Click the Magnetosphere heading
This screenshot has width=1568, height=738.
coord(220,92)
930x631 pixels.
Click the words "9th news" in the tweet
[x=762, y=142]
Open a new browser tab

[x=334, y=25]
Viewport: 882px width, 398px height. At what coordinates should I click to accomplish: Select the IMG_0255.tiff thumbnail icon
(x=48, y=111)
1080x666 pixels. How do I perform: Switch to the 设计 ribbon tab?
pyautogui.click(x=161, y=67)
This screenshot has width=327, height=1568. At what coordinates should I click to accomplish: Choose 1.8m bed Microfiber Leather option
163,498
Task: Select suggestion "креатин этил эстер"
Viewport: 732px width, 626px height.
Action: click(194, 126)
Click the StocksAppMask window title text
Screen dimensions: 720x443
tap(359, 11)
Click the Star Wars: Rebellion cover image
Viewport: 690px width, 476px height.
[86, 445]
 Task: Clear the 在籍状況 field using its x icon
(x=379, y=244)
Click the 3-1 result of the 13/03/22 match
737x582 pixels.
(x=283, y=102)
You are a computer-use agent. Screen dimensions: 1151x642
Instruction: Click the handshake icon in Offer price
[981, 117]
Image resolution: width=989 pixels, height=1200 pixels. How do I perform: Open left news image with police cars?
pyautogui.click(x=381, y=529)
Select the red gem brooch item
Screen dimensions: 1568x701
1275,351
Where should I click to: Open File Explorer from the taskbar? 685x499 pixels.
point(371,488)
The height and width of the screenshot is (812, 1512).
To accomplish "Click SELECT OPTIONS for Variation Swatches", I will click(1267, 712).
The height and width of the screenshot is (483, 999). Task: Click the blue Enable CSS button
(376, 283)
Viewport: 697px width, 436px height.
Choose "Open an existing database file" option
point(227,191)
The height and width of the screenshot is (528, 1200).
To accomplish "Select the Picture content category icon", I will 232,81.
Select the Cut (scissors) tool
□ □ □ □ □ □ □
TASK =
Print the data above exactly.

EXPECTED ANSWER =
Click the Magnetosphere heading
This screenshot has width=1568, height=738.
coord(220,92)
930x631 pixels.
Click the words "9th news" in the tweet
[x=762, y=142]
Open a new browser tab

[x=334, y=25]
Viewport: 882px width, 398px height. At what coordinates should I click to accomplish: Select the IMG_0255.tiff thumbnail icon
(x=48, y=111)
1080x666 pixels. How do I perform: Switch to the 设计 ribbon tab?
pyautogui.click(x=161, y=67)
This screenshot has width=327, height=1568. At what coordinates should I click to accomplish: Choose 1.8m bed Microfiber Leather option
163,498
Task: Select suggestion "креатин этил эстер"
Viewport: 732px width, 626px height.
Action: click(194, 126)
Click the StocksAppMask window title text
Screen dimensions: 720x443
tap(359, 11)
Click the Star Wars: Rebellion cover image
Viewport: 690px width, 476px height.
[86, 445]
 Task: Clear the 在籍状況 field using its x icon
(x=379, y=244)
Click the 3-1 result of the 13/03/22 match
737x582 pixels.
(x=283, y=102)
You are a computer-use agent. Screen dimensions: 1151x642
Instruction: Click the handshake icon in Offer price
[981, 117]
Image resolution: width=989 pixels, height=1200 pixels. How do I perform: Open left news image with police cars?
pyautogui.click(x=381, y=529)
Select the red gem brooch item
Screen dimensions: 1568x701
1275,351
Where should I click to: Open File Explorer from the taskbar? 685x499 pixels.
point(371,488)
The height and width of the screenshot is (812, 1512).
To accomplish "Click SELECT OPTIONS for Variation Swatches", I will click(1267, 712).
The height and width of the screenshot is (483, 999). Task: Click the blue Enable CSS button
(376, 283)
Viewport: 697px width, 436px height.
Choose "Open an existing database file" option
point(227,191)
The height and width of the screenshot is (528, 1200).
To accomplish "Select the Picture content category icon", I will 232,81.
Select the Cut (scissors) tool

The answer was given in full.